■ **Problem requirements**:
Look through the data and write out every line with the word "screenshot" in it.

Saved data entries
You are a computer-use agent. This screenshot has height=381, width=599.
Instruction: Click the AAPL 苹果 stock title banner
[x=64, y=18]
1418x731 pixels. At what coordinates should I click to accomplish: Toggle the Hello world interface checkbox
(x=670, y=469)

...

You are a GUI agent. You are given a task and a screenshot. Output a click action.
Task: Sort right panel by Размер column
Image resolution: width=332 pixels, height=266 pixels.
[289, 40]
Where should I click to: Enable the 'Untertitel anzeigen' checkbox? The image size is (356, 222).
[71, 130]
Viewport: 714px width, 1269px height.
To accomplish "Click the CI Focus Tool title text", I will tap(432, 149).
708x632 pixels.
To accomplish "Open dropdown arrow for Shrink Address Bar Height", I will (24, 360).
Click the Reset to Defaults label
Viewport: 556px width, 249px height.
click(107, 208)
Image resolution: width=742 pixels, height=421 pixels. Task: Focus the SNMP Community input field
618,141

■ **Exercise solution**:
You are a computer-use agent. This screenshot has height=381, width=599.
You are a GUI agent. You are given a task and a screenshot. Output a click action.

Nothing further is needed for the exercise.